16:46:57<nicolas17>waaaasteful >_<
16:47:28<nicolas17>"the file is only 10GB it's no big deal" yeah but wasteful >_<
16:48:30<@arkiver>nicolas17: if it makes 50 TB go times 4, that is a big problem
16:48:37<@arkiver>URL agnostic deduplication would help
16:49:18<masterx244|m>yeah, splitting the stuff into "headers" and payload and if a payload segment is == with another one just storing a pointer would be enough
16:50:55<@arkiver>i believe AB deduplicates (?)
16:51:12<@arkiver>Wget-AT can be run with the 4 URLs as input and URL agnostic deduplication turned on and it will handle it
16:53:19pocketwax17 quits [Client Quit]
16:59:57<@JAA>AB does not dedupe.
17:00:35tttt joins
17:02:15tttt quits [Client Quit]
17:03:07tettehe joins
17:03:55<@arkiver>ah
17:04:33<@arkiver>JAA: i do remember some messages about that streaming over archivebot.com in the past about duplicate content - was it a feature in the past?
17:06:10tettehe quits [Client Quit]
17:08:47<@JAA>arkiver: There is a dupe detection, but that's for stopping recursion on identical responses.

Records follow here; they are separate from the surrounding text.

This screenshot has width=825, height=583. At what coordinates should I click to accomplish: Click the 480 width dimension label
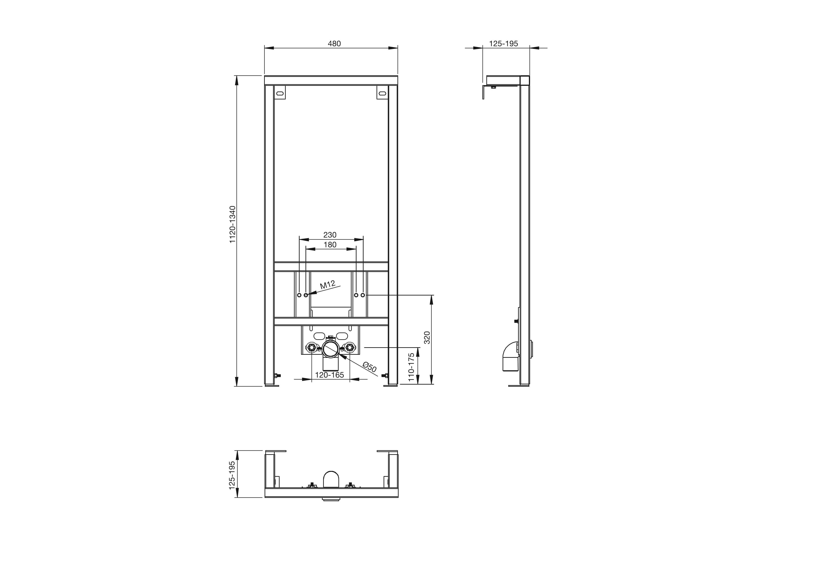click(x=334, y=43)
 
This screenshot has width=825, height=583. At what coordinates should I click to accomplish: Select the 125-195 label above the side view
click(x=504, y=43)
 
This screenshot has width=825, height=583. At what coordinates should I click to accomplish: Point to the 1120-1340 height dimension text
click(x=233, y=225)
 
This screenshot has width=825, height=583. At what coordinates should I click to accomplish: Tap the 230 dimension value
click(x=330, y=235)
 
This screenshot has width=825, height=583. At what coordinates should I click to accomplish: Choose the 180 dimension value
click(x=330, y=245)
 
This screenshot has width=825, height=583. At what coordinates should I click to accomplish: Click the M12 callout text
click(x=328, y=285)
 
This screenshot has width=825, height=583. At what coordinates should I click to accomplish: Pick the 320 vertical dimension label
click(x=427, y=338)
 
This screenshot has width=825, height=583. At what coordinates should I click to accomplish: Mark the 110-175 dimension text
click(x=411, y=367)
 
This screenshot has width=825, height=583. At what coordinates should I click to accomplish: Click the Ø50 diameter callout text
click(x=370, y=367)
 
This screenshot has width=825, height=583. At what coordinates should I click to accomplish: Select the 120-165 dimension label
click(x=329, y=375)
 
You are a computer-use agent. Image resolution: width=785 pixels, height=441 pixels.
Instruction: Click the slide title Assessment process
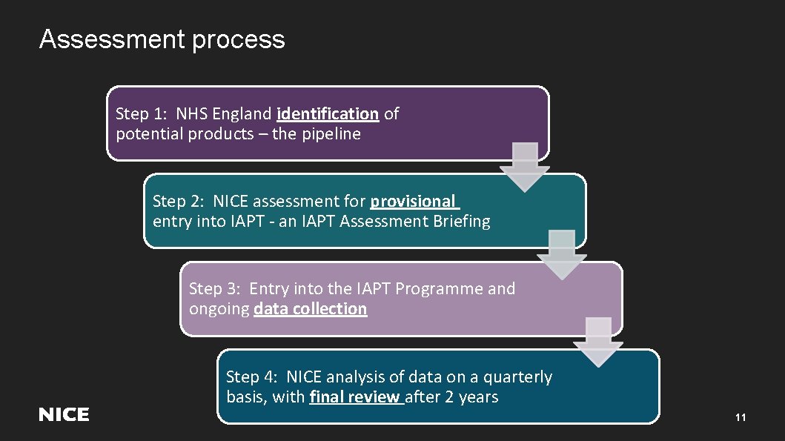[x=162, y=39]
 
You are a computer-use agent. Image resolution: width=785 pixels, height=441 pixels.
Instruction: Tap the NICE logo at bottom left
[x=64, y=415]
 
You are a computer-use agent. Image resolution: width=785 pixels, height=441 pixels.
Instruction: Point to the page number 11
[x=740, y=418]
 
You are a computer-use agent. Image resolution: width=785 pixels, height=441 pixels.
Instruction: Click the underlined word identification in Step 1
[x=327, y=114]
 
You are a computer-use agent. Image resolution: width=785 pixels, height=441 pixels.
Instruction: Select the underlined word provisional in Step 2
[x=413, y=202]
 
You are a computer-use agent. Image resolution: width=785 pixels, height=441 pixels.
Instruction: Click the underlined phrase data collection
[x=310, y=309]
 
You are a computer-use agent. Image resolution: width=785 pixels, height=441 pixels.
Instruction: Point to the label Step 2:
[x=179, y=202]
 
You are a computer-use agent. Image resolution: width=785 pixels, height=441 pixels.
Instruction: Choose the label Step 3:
[x=215, y=289]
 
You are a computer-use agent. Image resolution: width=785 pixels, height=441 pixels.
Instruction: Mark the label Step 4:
[x=252, y=377]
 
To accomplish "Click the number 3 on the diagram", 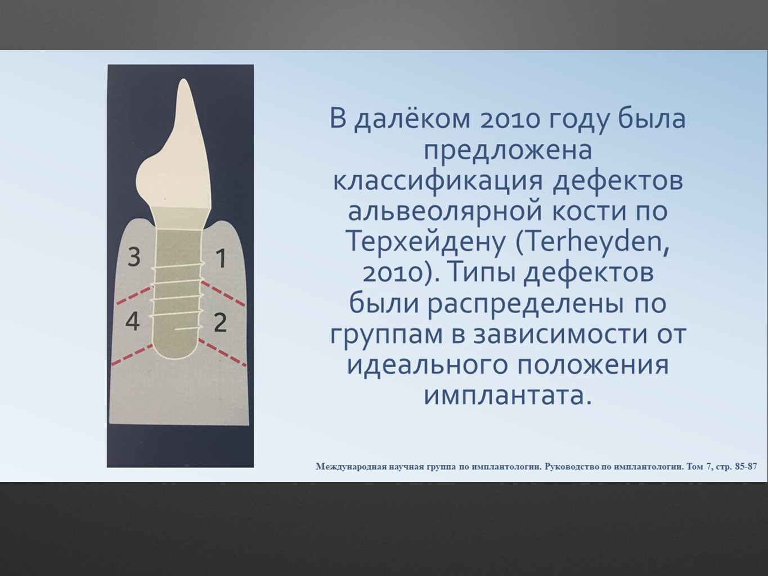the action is click(134, 256).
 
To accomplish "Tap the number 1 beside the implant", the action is click(221, 258).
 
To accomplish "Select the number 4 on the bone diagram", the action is click(133, 321).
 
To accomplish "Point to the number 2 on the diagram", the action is click(220, 322).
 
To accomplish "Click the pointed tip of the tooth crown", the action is click(183, 79).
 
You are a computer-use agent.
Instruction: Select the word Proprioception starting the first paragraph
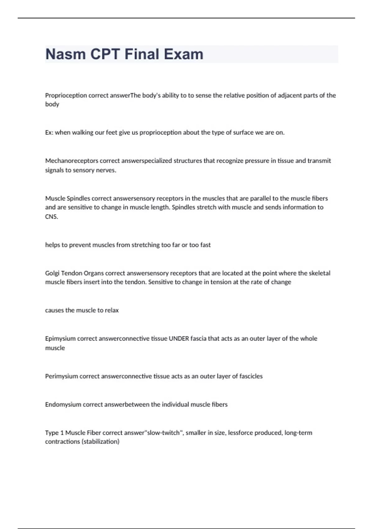pyautogui.click(x=66, y=96)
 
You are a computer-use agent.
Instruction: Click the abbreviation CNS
pyautogui.click(x=51, y=217)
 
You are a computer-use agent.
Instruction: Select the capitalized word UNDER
pyautogui.click(x=179, y=339)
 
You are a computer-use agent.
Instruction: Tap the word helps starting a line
pyautogui.click(x=52, y=245)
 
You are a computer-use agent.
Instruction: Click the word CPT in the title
pyautogui.click(x=105, y=54)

It doesn't do anything about the WARC writing. It's also been broken for, uh, over 8 years, before I arrived here.
17:09:10<@arkiver>ah
17:09:23<@arkiver>thanks for clearing that up
17:12:24chains joins
17:14:05<chains>How do I know when a blog has been archived by frogger?
17:16:39<@rewby>I believe the bot has dedupe so you can probably just put it in and let the bot deal. That said, the only good way is to check if the Wayback machine contains the blog
17:18:54<nicolas17>masterx244|m: the WARC format supports that kind of deduplication (storing the request and response headers, and only a pointer to the previous response body), but archivebot doesn't use it
17:26:38bill93 joins
17:27:41bill93 quits [Client Quit]
17:28:03<chains>rewby, gotcha thanks
17:35:20PredatorIWD2 joins
17:37:27<nicolas17>corentin: what did you do with theapplewiki? archivebot? I don't see the job running and I doubt it finished
17:47:46<corentin>nicolas17: no I did it myself
17:48:15<nicolas17>what does that mean
17:48:17<nicolas17>savepagenow?
17:48:39<nicolas17>or downloaded to your own disk? :P
17:49:22<h2ibot>Nulldata edited Deathwatch (+270, /* 2024 */ Added SteamRep (thanks PredatorIWD2)): https://wiki.archiveteam.org/?diff=53445&oldid=53444
17:49:39<corentin>I work at the Internet Archive, I write and maintain crawlers & crawls, I captured it with Zeno and I'll upload it at some point (when the upload process kicks off)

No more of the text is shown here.